Content starts

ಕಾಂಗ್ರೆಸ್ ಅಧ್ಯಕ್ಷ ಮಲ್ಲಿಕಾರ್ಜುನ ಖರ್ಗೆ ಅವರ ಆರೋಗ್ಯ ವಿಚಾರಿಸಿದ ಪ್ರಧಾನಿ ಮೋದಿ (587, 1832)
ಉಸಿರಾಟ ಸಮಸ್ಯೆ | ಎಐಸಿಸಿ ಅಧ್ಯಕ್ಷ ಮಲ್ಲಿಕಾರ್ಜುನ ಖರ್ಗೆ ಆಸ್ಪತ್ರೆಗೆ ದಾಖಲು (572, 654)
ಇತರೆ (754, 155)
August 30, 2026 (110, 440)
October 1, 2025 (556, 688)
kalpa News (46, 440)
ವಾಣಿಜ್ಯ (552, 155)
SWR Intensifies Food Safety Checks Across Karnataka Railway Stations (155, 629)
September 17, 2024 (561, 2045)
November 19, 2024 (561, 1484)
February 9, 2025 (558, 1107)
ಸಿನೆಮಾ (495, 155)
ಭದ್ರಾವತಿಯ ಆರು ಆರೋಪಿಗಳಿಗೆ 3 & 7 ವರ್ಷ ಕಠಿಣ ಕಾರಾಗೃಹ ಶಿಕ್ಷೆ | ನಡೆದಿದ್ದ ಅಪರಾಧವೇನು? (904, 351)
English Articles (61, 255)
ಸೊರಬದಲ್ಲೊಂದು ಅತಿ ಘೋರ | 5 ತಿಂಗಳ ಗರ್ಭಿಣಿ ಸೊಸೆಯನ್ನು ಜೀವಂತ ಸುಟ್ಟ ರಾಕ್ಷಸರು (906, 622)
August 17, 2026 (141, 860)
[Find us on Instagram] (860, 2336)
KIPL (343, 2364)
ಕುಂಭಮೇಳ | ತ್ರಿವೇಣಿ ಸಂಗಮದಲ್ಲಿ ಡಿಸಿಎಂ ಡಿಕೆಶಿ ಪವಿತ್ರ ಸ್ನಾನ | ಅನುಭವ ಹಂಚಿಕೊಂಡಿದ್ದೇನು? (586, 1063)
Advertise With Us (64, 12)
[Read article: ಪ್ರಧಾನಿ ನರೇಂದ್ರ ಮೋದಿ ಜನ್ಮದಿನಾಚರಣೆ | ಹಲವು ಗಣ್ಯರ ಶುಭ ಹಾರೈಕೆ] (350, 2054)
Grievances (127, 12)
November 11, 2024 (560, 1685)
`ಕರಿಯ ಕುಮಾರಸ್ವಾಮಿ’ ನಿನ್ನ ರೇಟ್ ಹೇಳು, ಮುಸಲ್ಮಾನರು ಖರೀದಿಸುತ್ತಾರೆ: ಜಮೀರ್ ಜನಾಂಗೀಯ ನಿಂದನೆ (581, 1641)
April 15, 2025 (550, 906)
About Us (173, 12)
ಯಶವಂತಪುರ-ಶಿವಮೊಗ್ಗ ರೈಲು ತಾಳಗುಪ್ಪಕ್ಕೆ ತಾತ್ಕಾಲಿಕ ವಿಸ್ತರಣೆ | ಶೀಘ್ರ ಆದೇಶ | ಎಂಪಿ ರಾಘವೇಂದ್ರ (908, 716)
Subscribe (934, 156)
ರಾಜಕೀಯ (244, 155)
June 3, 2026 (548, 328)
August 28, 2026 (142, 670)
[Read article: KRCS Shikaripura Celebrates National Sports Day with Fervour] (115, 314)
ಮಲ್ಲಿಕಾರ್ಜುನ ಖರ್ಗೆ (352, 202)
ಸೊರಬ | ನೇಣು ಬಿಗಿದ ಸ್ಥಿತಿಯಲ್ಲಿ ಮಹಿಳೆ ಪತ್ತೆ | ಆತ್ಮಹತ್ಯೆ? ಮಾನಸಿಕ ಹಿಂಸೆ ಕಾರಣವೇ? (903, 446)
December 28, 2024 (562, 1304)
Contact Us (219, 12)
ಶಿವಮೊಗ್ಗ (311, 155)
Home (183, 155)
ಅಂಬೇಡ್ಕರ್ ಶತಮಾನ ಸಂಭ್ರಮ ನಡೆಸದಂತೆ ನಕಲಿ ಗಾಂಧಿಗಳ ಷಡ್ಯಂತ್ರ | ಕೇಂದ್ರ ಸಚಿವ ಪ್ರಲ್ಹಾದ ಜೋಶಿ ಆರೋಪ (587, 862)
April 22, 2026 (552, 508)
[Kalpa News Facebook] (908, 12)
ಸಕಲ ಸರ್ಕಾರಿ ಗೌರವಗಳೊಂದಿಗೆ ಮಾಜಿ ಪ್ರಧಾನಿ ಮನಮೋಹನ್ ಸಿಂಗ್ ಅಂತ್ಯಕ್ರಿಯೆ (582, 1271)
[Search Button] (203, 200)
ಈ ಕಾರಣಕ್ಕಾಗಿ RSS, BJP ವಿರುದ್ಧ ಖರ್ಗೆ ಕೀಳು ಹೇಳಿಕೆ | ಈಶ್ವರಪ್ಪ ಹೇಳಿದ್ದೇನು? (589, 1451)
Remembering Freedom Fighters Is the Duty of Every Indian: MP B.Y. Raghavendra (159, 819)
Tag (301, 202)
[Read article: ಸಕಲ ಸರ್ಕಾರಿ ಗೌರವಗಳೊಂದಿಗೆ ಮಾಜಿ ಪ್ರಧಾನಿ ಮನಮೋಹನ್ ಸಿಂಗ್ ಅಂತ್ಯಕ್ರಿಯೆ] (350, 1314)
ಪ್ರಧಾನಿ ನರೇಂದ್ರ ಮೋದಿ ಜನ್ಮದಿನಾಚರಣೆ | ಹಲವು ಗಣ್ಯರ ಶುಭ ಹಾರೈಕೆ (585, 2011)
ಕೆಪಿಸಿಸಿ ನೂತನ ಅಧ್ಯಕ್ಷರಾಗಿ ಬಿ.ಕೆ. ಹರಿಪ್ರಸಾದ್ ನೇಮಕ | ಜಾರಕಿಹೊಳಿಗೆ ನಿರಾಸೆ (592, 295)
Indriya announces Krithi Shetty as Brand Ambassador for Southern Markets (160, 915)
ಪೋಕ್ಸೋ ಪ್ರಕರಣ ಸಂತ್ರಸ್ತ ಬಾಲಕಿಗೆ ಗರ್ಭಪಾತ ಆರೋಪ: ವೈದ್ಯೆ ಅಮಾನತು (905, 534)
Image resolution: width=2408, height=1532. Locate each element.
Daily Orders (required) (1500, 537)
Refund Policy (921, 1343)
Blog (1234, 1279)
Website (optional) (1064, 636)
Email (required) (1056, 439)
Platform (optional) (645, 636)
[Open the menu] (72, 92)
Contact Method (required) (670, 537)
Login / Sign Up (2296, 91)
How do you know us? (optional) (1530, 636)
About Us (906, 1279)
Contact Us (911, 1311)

Content ends

Directions for this task: The reply should hold only the lines of the listing above starting at the line containing "February 9, 2025 (558, 1107)" and ending at the line containing "About Us (173, 12)", exactly as written.

Task solution:
February 9, 2025 (558, 1107)
ಸಿನೆಮಾ (495, 155)
ಭದ್ರಾವತಿಯ ಆರು ಆರೋಪಿಗಳಿಗೆ 3 & 7 ವರ್ಷ ಕಠಿಣ ಕಾರಾಗೃಹ ಶಿಕ್ಷೆ | ನಡೆದಿದ್ದ ಅಪರಾಧವೇನು? (904, 351)
English Articles (61, 255)
ಸೊರಬದಲ್ಲೊಂದು ಅತಿ ಘೋರ | 5 ತಿಂಗಳ ಗರ್ಭಿಣಿ ಸೊಸೆಯನ್ನು ಜೀವಂತ ಸುಟ್ಟ ರಾಕ್ಷಸರು (906, 622)
August 17, 2026 (141, 860)
[Find us on Instagram] (860, 2336)
KIPL (343, 2364)
ಕುಂಭಮೇಳ | ತ್ರಿವೇಣಿ ಸಂಗಮದಲ್ಲಿ ಡಿಸಿಎಂ ಡಿಕೆಶಿ ಪವಿತ್ರ ಸ್ನಾನ | ಅನುಭವ ಹಂಚಿಕೊಂಡಿದ್ದೇನು? (586, 1063)
Advertise With Us (64, 12)
[Read article: ಪ್ರಧಾನಿ ನರೇಂದ್ರ ಮೋದಿ ಜನ್ಮದಿನಾಚರಣೆ | ಹಲವು ಗಣ್ಯರ ಶುಭ ಹಾರೈಕೆ] (350, 2054)
Grievances (127, 12)
November 11, 2024 (560, 1685)
`ಕರಿಯ ಕುಮಾರಸ್ವಾಮಿ’ ನಿನ್ನ ರೇಟ್ ಹೇಳು, ಮುಸಲ್ಮಾನರು ಖರೀದಿಸುತ್ತಾರೆ: ಜಮೀರ್ ಜನಾಂಗೀಯ ನಿಂದನೆ (581, 1641)
April 15, 2025 (550, 906)
About Us (173, 12)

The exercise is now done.